Get Clear on the Three Poisons
At the root of our suffering is ignorance, the first of the three poisons. To be ignorant does not mean we’re not smart, it simply means we’ve made a mistake. We think we know how reality works, but we’ve been wrong. This ignorance leads to craving and aversion, the other 2 poisons. Bringing mindfulness to how the 3 poisons color our view of reality and compel us to act in unhelpful ways can help break their spell.
Practice Radical Acceptance
Mindfulness is radical acceptance. When it comes to suffering, this practice can be challenging.

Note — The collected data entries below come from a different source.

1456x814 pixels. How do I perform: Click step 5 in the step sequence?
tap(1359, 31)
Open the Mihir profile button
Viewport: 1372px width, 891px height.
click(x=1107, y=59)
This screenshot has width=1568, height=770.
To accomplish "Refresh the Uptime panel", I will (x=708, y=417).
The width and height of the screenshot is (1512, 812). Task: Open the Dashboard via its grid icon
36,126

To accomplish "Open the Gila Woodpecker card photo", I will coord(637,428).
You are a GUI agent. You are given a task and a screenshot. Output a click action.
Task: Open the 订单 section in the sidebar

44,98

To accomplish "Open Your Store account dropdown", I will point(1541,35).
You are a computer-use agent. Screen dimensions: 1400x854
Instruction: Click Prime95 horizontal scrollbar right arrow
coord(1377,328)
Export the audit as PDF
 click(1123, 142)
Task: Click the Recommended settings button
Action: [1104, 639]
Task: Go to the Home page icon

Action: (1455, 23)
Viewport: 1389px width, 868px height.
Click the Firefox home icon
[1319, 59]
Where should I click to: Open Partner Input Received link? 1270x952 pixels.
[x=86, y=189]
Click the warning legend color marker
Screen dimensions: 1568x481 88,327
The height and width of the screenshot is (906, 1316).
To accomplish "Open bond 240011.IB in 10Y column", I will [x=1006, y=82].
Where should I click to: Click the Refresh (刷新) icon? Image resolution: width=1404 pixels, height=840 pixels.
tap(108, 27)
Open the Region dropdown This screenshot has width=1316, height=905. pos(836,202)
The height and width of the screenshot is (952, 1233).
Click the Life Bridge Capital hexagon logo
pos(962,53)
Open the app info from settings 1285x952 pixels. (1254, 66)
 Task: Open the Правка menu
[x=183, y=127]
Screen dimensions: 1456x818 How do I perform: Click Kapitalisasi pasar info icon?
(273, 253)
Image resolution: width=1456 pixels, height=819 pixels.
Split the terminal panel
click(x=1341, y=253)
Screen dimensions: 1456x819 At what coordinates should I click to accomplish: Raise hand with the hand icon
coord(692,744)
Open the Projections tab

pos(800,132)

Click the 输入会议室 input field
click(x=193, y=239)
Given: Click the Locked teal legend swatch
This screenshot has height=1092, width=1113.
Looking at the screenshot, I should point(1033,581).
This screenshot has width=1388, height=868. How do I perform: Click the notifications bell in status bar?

Yet it’s not until we accept and allow for the truth of reality that we can begin to address harm in any beneficial, useful manner. Life sucks sometimes. The radical acceptance of suffering frees us from wasting effort on trying to ignore or avoid it. It allows us to flow with life as it is, with all its ups and downs.
Learn Tonglen Meditation
Allowing for the existence of suffering is a precursor to tonglen meditation. With tonglen, we intentionally invite suffering into our hearts, letting it break us open so that the light within (our true, compassionate nature) can shine through, dissolving all that is painful. This advanced practice trains us to courageously meet suffering with a wide open heart. When we do, we find that our hearts have immeasurable potential to respond to all that hurts with love.
I’ll leave you here with this, an invitation to sit with the problem, despite the potential discomfort. Sit with the phrase ‘life sucks and then you die’ and contemplate if it feels true. The spiritual path goes on, and on and on beyond that with all sorts of practices for turning the mind around, to move toward liberation.
The funny thing is, all we need to do is to stop ignoring the problem. A deep dive into the nature of suffering lets us see that yes, life sucks, but it doesn’t only suck. We are not the suck, and the suck is not happening to us. Accept the suck and the truth of your mortality for what it is, and just maybe, you’ll see that you are wholly (holy?) ok.